PostgreSQL cannot enforce a UNIQUE or PRIMARY KEY constraint across partitions unless the constraint includes the partition key. A global unique index on 'id' alone is not supported on partitioned tables. Plan for this early - retrofitting requires recreating the table.
A 5 million row table is partitioned by month for query performance. The DBA notices queries are now slower than before partitioning. What is the likely cause?
Key Ideas
- **Range partitioning** is optimal for time-series and log data: instant partition drops for retention, efficient range scans with pruning.
- **Partition pruning** eliminates irrelevant partitions when the WHERE clause filters on the partition key. Without the partition key in the filter, all partitions are scanned.
- **pg_partman** automates partition creation (p_premake future partitions) and retention (drop/detach old partitions). Essential for production use.
- **Partitioning makes sense** only above ~100M rows where pruning savings exceed partition metadata overhead. Indexes are more effective for smaller tables.

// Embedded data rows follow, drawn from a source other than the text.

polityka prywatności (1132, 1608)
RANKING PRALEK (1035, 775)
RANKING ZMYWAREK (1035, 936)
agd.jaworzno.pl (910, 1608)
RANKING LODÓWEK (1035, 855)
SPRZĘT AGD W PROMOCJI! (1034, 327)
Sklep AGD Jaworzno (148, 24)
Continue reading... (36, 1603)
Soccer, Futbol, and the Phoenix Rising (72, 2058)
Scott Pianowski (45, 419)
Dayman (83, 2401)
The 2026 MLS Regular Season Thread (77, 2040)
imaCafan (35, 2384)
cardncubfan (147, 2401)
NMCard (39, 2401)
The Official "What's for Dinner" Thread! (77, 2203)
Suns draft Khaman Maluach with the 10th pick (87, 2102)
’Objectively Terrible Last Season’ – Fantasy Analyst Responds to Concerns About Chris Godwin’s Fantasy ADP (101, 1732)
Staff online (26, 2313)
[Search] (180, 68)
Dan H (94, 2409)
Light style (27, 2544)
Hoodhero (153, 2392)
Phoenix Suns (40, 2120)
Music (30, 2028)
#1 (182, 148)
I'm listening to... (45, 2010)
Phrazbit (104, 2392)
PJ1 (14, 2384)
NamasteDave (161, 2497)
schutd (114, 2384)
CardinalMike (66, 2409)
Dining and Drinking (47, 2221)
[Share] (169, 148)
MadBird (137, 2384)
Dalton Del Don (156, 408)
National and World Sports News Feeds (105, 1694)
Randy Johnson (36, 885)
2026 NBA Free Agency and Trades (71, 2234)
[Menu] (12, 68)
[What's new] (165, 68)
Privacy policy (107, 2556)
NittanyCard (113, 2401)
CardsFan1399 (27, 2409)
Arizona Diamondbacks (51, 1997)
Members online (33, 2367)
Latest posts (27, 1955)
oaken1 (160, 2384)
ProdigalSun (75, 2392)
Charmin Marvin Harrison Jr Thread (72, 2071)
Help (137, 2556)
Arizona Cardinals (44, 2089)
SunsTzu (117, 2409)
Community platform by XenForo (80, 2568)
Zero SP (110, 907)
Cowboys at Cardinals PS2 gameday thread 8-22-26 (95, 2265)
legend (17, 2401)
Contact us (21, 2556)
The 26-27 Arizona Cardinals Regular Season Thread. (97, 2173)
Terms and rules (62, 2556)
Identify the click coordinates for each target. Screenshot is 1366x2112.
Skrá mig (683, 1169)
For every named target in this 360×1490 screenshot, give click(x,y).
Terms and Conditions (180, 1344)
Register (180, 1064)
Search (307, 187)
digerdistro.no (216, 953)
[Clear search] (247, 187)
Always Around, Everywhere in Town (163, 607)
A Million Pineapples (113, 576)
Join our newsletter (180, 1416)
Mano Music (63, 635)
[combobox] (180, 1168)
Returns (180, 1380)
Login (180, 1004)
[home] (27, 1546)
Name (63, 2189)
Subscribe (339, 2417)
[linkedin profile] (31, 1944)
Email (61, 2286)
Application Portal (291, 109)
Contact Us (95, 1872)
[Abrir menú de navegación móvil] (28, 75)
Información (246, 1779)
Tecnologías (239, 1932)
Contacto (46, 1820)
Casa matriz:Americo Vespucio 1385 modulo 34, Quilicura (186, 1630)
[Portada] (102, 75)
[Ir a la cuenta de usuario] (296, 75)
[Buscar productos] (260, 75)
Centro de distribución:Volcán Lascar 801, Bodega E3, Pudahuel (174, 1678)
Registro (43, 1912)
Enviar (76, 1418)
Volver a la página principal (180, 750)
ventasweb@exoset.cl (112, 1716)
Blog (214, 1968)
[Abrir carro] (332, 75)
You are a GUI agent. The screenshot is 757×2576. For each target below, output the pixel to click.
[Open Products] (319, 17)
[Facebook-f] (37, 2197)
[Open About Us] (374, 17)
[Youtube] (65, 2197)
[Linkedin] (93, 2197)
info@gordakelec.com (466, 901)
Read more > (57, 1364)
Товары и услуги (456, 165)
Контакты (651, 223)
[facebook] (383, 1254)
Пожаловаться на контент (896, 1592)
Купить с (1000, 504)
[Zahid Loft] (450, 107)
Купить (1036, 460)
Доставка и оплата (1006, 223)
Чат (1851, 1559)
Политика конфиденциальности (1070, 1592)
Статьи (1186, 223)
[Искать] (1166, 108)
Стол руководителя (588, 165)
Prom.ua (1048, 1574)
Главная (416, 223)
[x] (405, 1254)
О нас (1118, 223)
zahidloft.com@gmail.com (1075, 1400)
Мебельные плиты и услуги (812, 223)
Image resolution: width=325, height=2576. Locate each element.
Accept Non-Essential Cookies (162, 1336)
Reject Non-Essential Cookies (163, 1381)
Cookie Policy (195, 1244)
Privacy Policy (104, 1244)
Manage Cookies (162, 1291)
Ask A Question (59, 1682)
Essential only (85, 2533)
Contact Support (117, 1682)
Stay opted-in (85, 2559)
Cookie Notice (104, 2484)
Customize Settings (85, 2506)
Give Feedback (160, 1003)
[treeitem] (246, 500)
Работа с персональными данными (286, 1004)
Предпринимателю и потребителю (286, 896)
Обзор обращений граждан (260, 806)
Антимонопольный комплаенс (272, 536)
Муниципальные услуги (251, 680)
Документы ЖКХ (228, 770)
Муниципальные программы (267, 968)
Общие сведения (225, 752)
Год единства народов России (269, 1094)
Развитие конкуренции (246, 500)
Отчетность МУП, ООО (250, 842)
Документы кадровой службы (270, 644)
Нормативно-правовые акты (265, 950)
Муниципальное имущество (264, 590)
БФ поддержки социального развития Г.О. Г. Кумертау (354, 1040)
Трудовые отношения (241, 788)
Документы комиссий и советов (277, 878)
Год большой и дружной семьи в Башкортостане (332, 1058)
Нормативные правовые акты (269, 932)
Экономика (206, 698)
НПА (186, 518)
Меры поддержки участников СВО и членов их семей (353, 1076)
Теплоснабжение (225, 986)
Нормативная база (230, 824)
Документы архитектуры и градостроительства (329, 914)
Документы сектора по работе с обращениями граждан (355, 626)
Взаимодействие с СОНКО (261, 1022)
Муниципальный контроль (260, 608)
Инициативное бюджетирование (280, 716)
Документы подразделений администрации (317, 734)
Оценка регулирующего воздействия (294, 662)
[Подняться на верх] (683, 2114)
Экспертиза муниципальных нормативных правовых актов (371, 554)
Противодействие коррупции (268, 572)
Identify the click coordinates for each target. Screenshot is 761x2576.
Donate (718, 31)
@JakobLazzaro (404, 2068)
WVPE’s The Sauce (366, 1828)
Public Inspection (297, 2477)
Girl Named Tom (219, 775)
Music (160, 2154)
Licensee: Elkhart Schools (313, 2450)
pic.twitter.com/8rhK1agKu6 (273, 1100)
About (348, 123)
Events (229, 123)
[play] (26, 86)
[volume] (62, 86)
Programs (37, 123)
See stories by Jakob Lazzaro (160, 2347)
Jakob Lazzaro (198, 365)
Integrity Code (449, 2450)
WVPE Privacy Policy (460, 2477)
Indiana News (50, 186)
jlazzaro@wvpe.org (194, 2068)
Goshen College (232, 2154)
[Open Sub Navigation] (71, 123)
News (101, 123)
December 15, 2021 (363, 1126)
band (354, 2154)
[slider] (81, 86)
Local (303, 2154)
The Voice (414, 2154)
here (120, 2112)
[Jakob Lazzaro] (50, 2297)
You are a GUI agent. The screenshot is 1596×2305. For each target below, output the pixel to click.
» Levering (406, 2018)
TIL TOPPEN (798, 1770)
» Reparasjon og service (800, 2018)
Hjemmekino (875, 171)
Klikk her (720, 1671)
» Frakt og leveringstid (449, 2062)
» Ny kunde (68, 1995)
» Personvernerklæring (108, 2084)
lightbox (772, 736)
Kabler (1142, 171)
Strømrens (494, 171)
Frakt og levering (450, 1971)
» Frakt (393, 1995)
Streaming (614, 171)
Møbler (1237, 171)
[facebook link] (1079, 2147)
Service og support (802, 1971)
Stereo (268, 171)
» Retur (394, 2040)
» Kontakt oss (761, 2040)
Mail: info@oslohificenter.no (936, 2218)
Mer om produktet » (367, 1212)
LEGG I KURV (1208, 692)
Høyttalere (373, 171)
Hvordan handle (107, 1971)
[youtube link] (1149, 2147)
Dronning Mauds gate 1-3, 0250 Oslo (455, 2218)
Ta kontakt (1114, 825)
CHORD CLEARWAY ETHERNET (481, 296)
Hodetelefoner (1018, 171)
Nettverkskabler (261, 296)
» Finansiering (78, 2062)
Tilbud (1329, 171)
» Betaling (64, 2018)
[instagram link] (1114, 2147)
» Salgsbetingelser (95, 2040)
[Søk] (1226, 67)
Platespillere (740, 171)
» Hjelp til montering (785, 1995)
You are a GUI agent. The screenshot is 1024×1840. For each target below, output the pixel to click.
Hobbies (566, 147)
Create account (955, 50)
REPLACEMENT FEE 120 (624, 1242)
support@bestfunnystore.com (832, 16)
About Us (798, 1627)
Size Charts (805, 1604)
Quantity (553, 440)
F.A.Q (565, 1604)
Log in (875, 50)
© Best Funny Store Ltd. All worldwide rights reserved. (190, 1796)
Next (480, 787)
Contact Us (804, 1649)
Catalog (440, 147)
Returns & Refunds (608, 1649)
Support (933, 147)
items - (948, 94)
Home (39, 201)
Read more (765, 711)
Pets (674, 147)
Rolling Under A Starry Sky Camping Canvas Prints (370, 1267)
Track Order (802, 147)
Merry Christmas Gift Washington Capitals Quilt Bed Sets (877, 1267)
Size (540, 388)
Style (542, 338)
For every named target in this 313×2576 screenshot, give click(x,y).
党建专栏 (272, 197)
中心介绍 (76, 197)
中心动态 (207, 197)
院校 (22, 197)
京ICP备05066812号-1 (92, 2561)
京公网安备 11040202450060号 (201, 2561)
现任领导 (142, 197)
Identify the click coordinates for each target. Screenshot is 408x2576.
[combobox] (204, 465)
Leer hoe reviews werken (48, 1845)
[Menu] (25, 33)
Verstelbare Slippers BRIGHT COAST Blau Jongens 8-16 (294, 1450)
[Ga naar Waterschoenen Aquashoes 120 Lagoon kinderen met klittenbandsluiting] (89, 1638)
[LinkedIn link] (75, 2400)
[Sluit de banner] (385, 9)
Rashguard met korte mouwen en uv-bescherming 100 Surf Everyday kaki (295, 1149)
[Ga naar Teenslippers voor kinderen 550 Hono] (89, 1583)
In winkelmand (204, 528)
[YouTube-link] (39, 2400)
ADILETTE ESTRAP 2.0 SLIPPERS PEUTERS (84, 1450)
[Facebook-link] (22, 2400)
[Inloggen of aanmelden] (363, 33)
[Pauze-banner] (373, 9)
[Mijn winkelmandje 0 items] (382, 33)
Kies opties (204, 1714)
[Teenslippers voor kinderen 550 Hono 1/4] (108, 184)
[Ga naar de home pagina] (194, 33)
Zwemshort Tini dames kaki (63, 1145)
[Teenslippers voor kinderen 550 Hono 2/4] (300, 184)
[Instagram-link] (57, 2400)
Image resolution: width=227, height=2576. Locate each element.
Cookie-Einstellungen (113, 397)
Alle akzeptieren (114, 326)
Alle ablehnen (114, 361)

- **UNIQUE constraints** on partitioned tables must include the partition key - PostgreSQL cannot enforce cross-partition uniqueness on a non-partition key alone.
Related Topics
Partitioning is the step between indexing and full sharding:
- Sharding — Partitioning splits data within one node; sharding splits across multiple nodes. When a partitioned table outgrows a single node, sharding is the next step.
- Indexes and Query Optimization — Partition pruning works like an index on the partition key. For non-partition-key queries, secondary indexes within each partition are required.
- TimescaleDB — TimescaleDB extends PostgreSQL with automatic time-based partitioning (hypertables), compression, and continuous aggregates for time-series workloads.
Вопросы для размышления
- A partitioned table has a UNIQUE (id) constraint that PostgreSQL rejects. What schema change would make this constraint enforceable on a range-partitioned table?
- TimescaleDB compresses chunks (partitions) older than 7 days. What queries become slower after compression, and which remain fast?
- Cloudflare drops DNS log partitions older than 30 days instantly. What would happen to a long-running analytics query that started before the DROP PARTITION completed?